## [PROBLEM STATEMENT]
Copy out everything from the line containing "This screenshot has" down to the line containing "Click the cafe24 app logo", omitting the pictures.

## [RECORD EXCERPTS]

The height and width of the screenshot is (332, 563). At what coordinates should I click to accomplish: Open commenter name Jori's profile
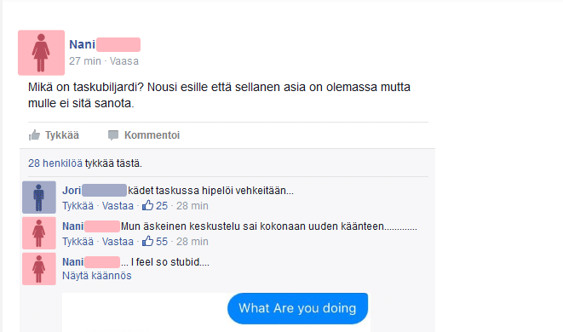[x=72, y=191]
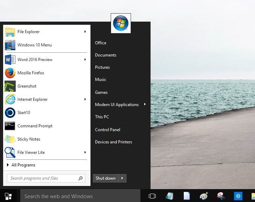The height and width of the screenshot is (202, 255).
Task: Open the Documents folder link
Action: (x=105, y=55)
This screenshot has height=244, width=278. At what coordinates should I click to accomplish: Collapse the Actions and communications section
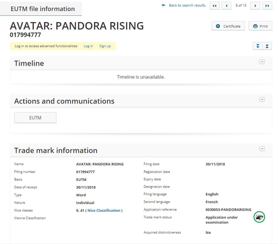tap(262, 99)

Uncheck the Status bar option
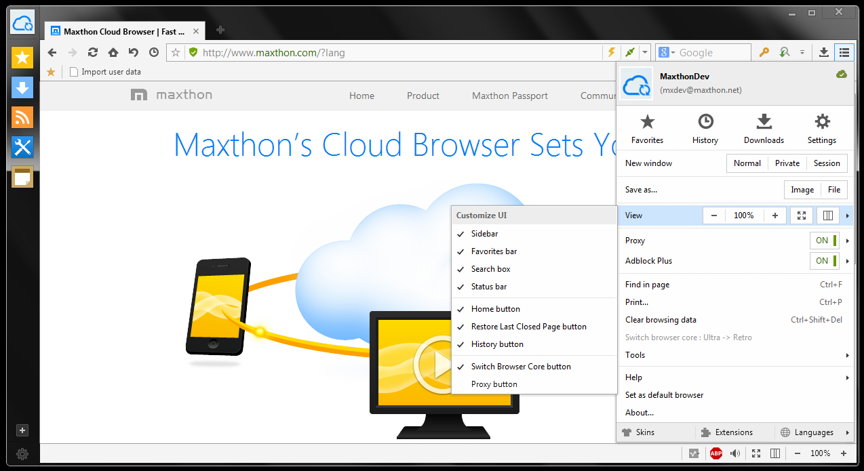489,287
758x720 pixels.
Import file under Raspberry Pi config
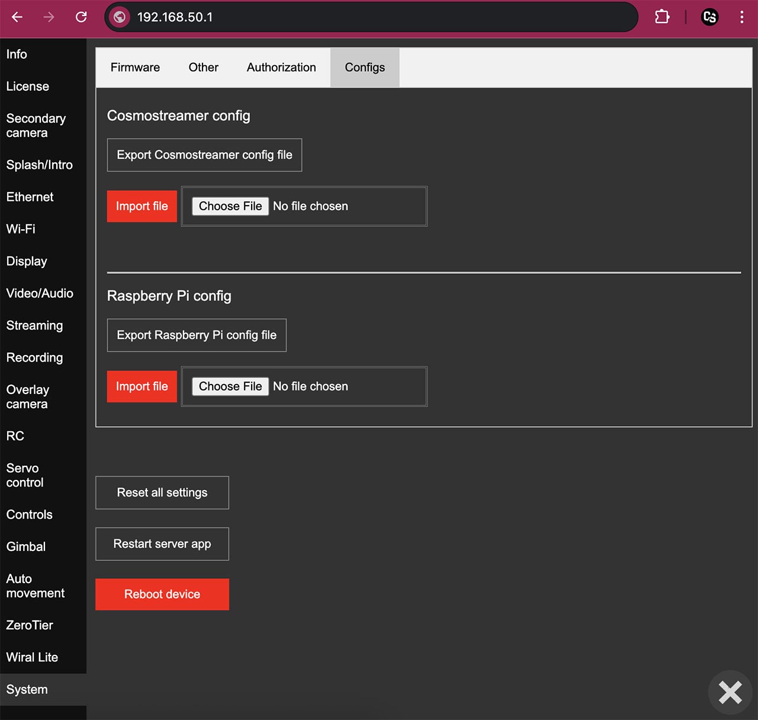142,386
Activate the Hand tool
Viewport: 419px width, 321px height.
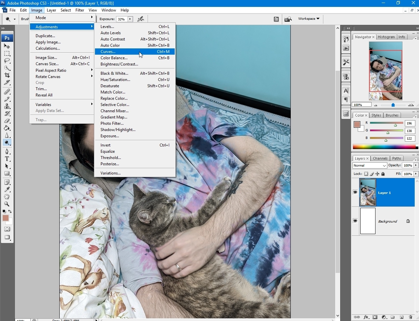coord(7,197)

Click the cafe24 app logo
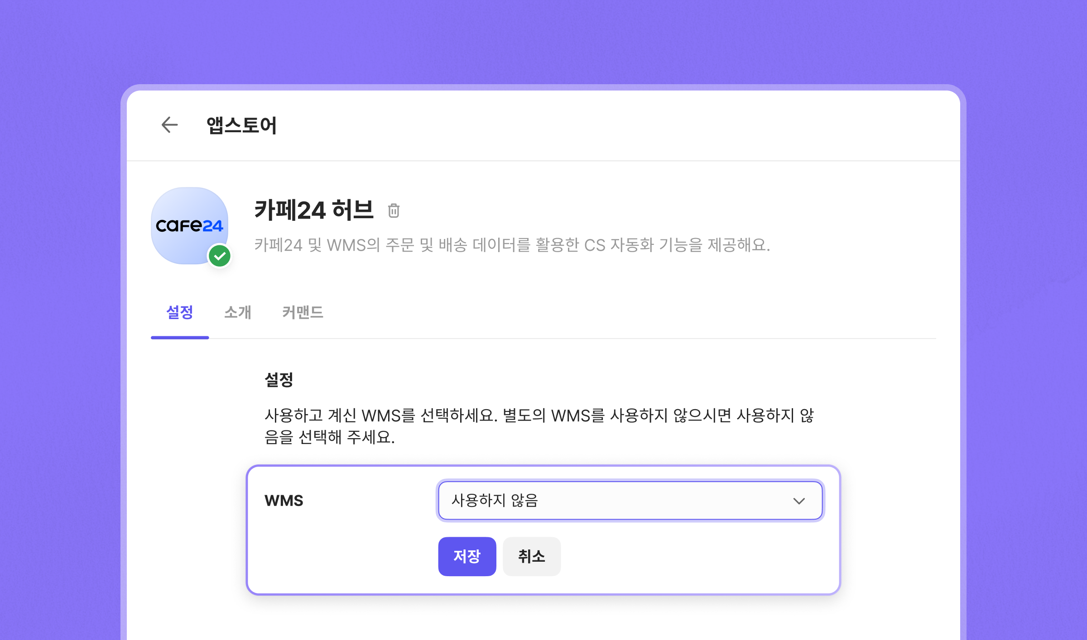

* * *

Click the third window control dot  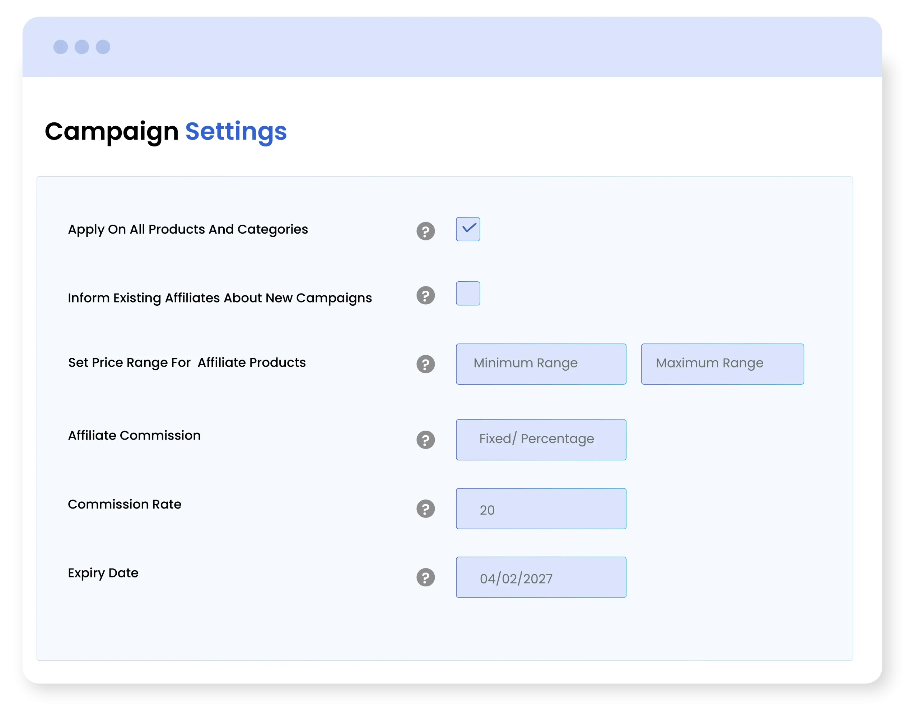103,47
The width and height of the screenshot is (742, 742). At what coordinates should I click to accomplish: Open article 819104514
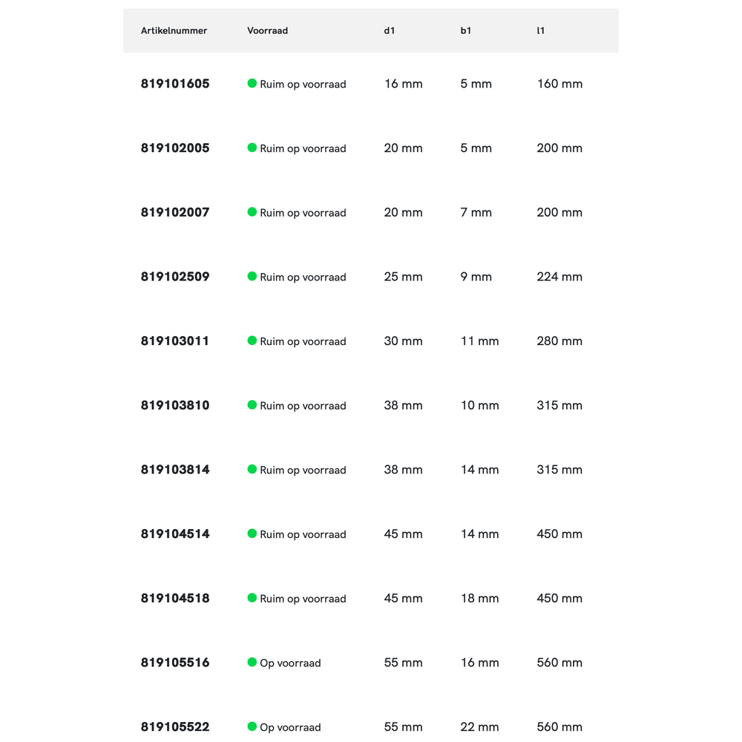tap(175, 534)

...

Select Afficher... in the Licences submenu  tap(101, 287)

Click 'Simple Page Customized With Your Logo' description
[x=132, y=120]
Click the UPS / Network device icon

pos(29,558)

## [CORRECT RESPONSE]
This screenshot has height=244, width=278. At what coordinates should I click to accomplish: Collapse the Actions and communications section
tap(262, 99)

Uncheck the Status bar option
489,287
758x720 pixels.
Import file under Raspberry Pi config
142,386
Activate the Hand tool
Viewport: 419px width, 321px height.
coord(7,197)

Click the cafe24 app logo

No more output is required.